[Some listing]
★ ★ ★ ★ ★ ★ ★

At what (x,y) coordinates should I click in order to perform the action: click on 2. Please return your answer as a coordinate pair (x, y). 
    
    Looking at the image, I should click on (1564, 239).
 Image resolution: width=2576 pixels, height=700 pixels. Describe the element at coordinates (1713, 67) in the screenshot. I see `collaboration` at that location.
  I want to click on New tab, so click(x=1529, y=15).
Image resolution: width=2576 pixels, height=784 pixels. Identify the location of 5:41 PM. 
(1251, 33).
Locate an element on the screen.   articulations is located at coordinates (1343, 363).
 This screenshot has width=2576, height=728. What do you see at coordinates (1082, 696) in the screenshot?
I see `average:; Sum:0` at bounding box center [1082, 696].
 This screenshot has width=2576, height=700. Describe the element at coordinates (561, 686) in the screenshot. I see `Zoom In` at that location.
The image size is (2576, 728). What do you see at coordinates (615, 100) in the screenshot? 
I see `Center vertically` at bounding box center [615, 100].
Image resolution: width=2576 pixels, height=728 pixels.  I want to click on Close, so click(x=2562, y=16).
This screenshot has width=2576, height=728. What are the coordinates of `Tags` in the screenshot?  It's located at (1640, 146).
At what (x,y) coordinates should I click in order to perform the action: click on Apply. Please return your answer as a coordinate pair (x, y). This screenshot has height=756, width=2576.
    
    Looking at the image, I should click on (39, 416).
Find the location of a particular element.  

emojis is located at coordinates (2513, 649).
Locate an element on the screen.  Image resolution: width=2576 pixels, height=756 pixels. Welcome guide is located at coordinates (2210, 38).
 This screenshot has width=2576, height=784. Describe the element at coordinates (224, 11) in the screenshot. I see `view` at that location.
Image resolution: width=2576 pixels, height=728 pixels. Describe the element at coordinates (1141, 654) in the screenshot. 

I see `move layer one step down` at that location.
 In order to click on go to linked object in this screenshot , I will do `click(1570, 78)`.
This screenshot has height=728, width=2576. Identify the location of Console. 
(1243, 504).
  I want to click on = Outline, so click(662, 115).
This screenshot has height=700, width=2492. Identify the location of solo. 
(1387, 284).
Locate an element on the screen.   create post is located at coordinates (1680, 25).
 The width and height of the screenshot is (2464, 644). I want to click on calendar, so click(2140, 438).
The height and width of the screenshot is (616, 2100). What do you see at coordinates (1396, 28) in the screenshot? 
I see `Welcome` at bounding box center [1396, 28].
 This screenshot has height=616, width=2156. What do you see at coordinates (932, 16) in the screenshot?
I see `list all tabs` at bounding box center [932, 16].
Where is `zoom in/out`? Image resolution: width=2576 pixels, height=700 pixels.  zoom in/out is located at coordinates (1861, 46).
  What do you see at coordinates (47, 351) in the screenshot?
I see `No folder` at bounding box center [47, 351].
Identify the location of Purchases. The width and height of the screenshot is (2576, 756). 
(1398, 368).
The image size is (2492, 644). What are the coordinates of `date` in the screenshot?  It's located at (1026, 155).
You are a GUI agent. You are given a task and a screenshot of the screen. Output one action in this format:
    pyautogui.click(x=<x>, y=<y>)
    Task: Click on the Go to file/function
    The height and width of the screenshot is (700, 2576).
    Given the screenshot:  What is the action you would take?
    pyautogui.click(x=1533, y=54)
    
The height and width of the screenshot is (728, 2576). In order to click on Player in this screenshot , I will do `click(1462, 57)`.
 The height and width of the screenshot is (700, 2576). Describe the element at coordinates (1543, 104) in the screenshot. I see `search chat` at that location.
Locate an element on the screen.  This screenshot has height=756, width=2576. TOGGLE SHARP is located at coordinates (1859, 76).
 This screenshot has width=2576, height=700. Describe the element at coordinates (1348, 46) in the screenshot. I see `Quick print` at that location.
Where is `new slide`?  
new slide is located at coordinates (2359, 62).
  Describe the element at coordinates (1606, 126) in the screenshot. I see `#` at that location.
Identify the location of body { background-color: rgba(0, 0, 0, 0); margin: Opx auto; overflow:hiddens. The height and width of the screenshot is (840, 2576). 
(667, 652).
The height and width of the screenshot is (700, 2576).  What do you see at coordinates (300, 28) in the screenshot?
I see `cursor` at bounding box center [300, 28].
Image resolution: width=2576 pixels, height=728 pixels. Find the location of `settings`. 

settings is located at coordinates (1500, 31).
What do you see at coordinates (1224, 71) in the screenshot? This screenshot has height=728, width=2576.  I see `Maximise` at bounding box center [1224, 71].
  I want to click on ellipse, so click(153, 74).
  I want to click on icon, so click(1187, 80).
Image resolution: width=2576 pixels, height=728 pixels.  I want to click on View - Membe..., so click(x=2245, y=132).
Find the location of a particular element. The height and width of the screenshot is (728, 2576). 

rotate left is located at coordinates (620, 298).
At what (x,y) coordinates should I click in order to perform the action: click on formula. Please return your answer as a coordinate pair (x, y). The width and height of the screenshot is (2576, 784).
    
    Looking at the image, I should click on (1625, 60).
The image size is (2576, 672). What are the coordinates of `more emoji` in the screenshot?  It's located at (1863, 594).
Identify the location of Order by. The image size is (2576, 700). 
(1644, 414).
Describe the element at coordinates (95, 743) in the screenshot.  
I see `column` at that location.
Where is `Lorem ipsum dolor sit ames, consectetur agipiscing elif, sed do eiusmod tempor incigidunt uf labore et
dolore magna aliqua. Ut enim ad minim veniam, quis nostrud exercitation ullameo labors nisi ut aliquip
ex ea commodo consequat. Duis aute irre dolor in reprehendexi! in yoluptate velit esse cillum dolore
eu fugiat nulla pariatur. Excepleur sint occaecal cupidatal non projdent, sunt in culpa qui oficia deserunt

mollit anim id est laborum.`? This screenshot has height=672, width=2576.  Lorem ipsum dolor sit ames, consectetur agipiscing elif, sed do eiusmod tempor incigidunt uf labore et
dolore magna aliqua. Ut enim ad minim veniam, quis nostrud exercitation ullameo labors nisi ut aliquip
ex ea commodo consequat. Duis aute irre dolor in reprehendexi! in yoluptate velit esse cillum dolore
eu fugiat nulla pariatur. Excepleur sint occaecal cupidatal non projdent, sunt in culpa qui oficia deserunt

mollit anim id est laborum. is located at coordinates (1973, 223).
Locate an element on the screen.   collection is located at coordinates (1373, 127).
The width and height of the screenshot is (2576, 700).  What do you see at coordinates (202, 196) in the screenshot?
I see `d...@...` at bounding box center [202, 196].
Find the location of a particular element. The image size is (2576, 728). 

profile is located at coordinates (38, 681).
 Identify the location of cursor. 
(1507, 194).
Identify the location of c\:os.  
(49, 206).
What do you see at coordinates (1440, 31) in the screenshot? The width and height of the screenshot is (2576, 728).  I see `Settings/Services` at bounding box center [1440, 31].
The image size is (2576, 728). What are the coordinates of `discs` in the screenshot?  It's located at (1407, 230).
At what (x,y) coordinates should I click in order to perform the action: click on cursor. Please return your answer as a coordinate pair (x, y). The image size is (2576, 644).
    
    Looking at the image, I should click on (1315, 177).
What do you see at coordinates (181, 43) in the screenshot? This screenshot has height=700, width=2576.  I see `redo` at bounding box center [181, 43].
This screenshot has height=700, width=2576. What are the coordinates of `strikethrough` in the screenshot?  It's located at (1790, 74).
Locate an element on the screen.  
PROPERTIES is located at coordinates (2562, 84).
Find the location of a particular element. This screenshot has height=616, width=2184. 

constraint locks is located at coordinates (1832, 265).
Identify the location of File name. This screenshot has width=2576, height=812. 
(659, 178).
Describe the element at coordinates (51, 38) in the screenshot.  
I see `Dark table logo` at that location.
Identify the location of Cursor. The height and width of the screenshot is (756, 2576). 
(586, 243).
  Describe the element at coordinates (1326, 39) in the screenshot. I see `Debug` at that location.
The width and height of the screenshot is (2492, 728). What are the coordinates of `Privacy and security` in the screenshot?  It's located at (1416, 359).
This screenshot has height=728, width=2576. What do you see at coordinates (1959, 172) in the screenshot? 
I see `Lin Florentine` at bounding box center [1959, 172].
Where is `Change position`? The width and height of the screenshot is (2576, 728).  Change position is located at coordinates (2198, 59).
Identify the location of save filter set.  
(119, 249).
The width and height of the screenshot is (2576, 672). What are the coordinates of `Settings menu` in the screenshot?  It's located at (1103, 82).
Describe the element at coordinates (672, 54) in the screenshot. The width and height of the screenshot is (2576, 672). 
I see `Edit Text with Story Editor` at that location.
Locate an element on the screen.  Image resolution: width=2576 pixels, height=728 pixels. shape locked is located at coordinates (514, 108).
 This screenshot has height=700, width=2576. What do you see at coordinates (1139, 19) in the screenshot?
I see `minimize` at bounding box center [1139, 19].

★ ★ ★ ★ ★ ★ ★

§ **Work instructions**: Turn the listing, from the line containing "Image resolution: width=2576 pixels, height=784" up to and including the line containing "emojis is located at coordinates (2513, 649).", into a numbered list, leaving out any blank lines.

§ **Written response**:
1. Image resolution: width=2576 pixels, height=784 pixels. Identify the location of 5:41 PM. 
2. (1251, 33).
3. Locate an element on the screen.   articulations is located at coordinates (1343, 363).
4.  This screenshot has width=2576, height=728. What do you see at coordinates (1082, 696) in the screenshot?
5. I see `average:; Sum:0` at bounding box center [1082, 696].
6.  This screenshot has width=2576, height=700. Describe the element at coordinates (561, 686) in the screenshot. I see `Zoom In` at that location.
7. The image size is (2576, 728). What do you see at coordinates (615, 100) in the screenshot? 
8. I see `Center vertically` at bounding box center [615, 100].
9. Image resolution: width=2576 pixels, height=728 pixels.  I want to click on Close, so click(x=2562, y=16).
10. This screenshot has width=2576, height=728. What are the coordinates of `Tags` in the screenshot?  It's located at (1640, 146).
11. At what (x,y) coordinates should I click in order to perform the action: click on Apply. Please return your answer as a coordinate pair (x, y). This screenshot has height=756, width=2576.
12.     Looking at the image, I should click on (39, 416).
13. Find the location of a particular element.  
14. emojis is located at coordinates (2513, 649).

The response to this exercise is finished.